The input:
:::::
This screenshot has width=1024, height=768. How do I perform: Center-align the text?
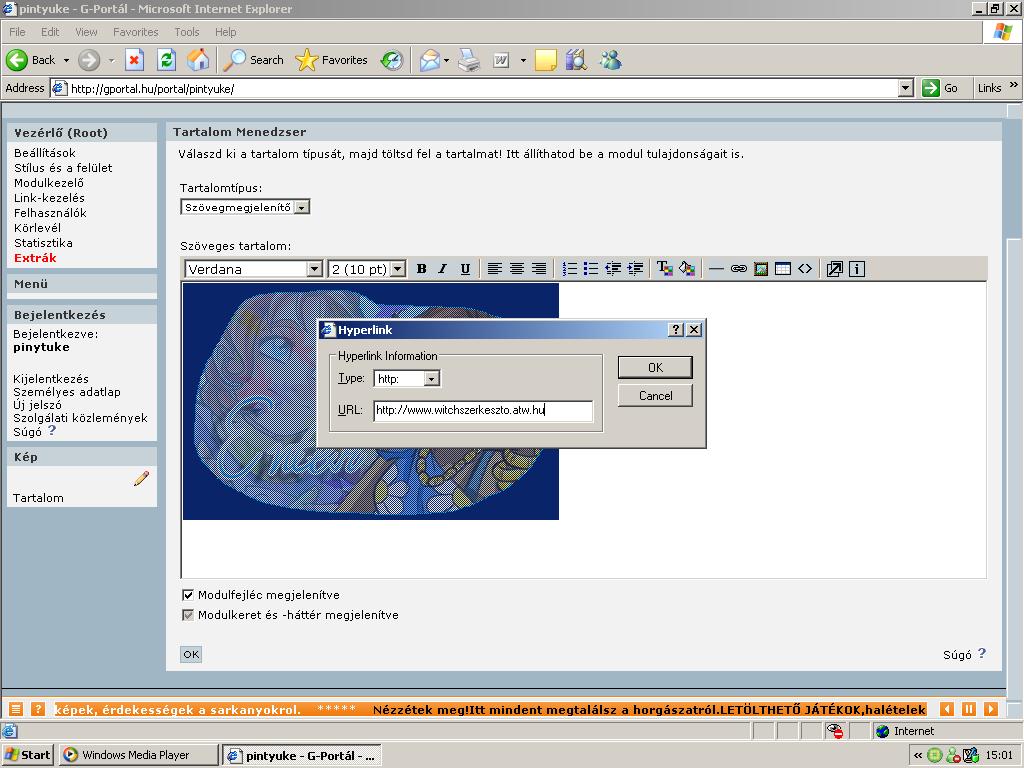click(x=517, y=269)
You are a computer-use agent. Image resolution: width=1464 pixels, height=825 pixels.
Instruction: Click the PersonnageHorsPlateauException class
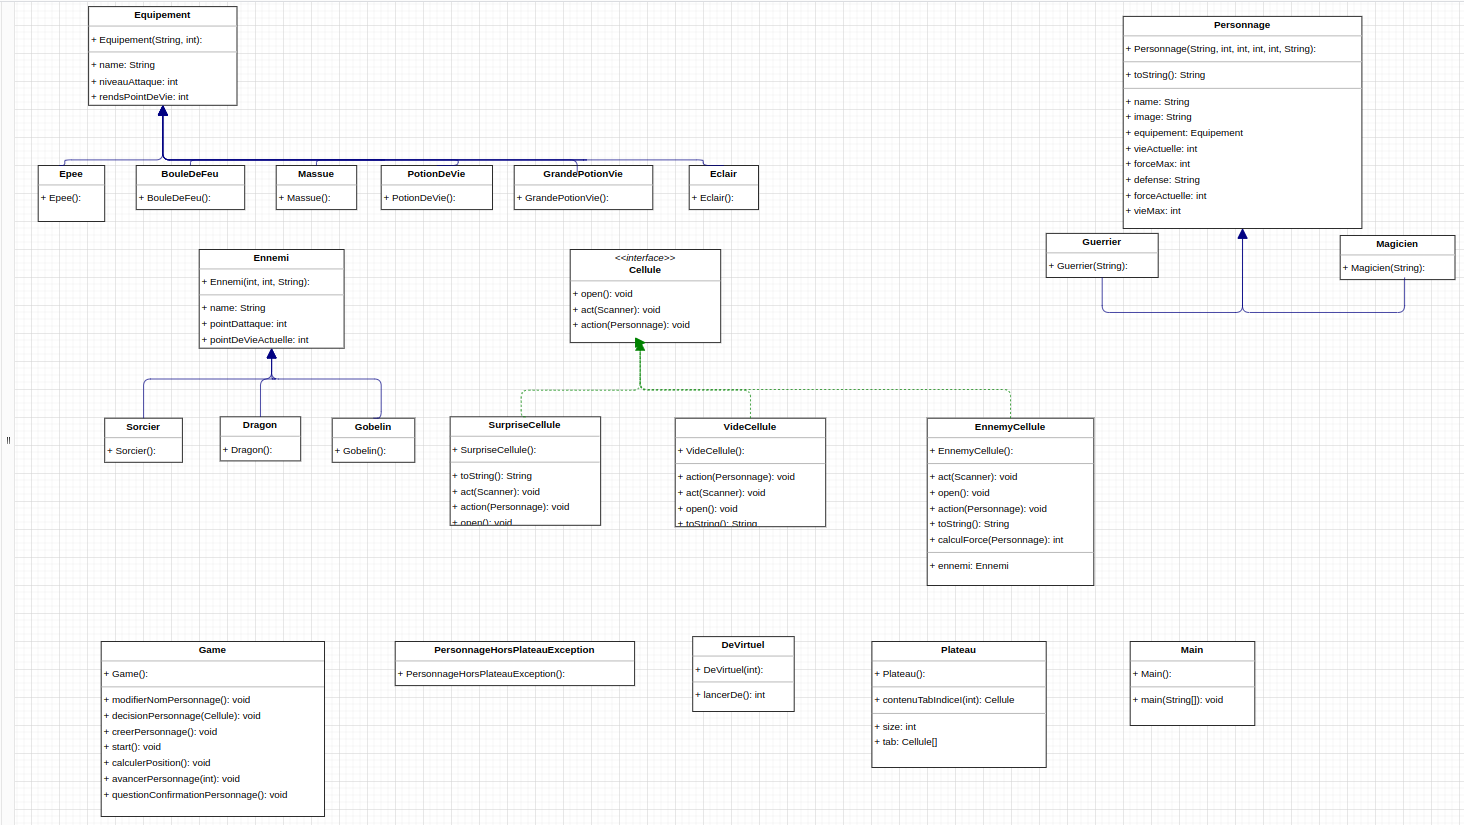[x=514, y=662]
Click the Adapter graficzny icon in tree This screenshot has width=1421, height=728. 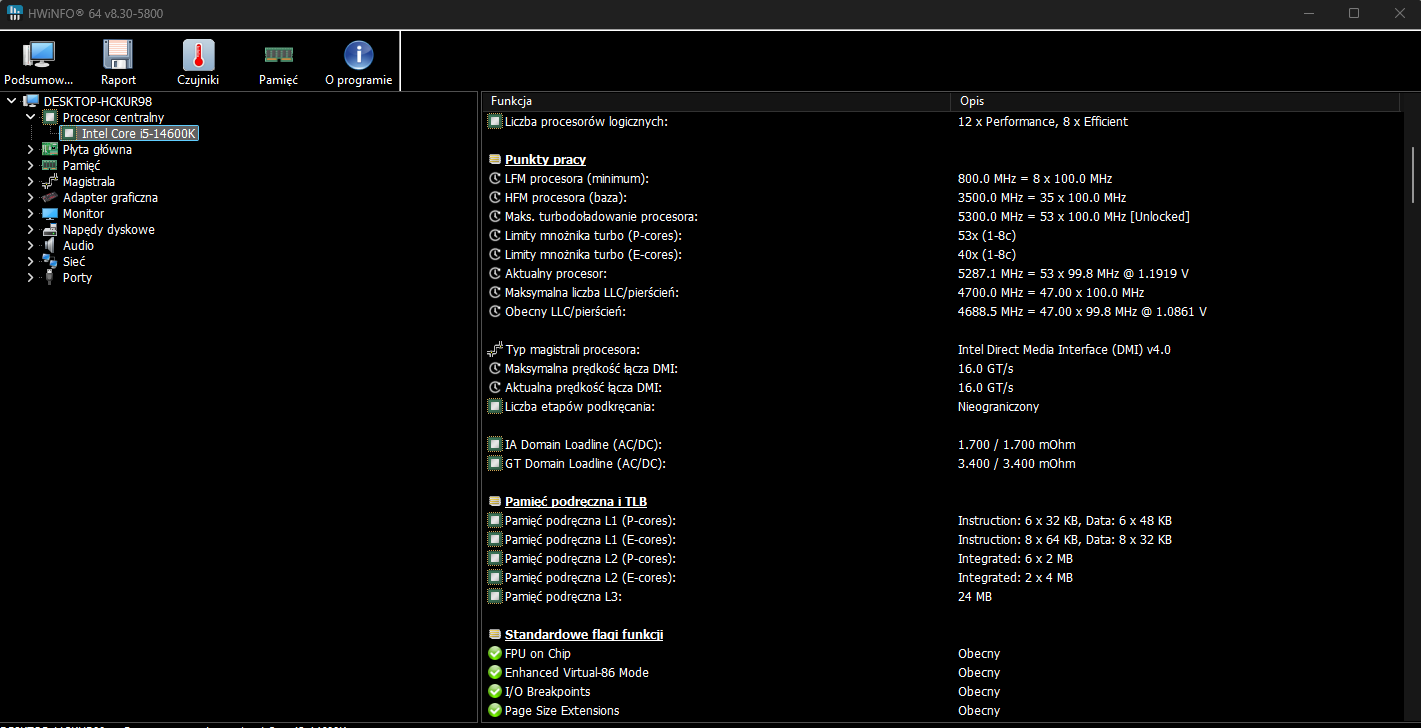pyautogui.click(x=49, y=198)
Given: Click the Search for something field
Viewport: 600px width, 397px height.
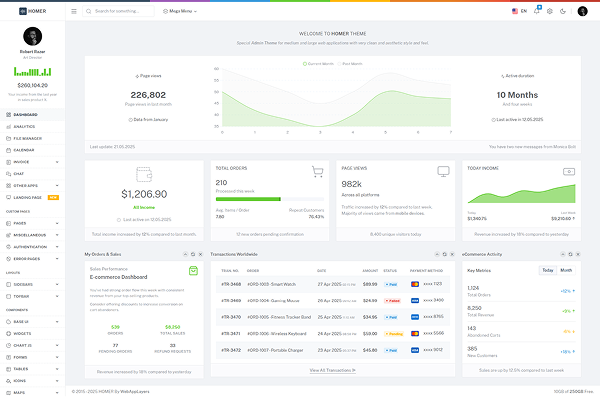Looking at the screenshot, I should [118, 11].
:::::
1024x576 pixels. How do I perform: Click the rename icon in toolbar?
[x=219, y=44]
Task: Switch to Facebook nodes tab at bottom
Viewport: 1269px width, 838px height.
:::::
Problem to solve: Your answer should be the lines above from the one containing "1024x576 pixels. How" through the one containing "Viewport: 1269px width, 838px height.", copied exactly and with both ends kept.

Answer:
1024x576 pixels. How do I perform: Click the rename icon in toolbar?
[x=219, y=44]
Task: Switch to Facebook nodes tab at bottom
Viewport: 1269px width, 838px height.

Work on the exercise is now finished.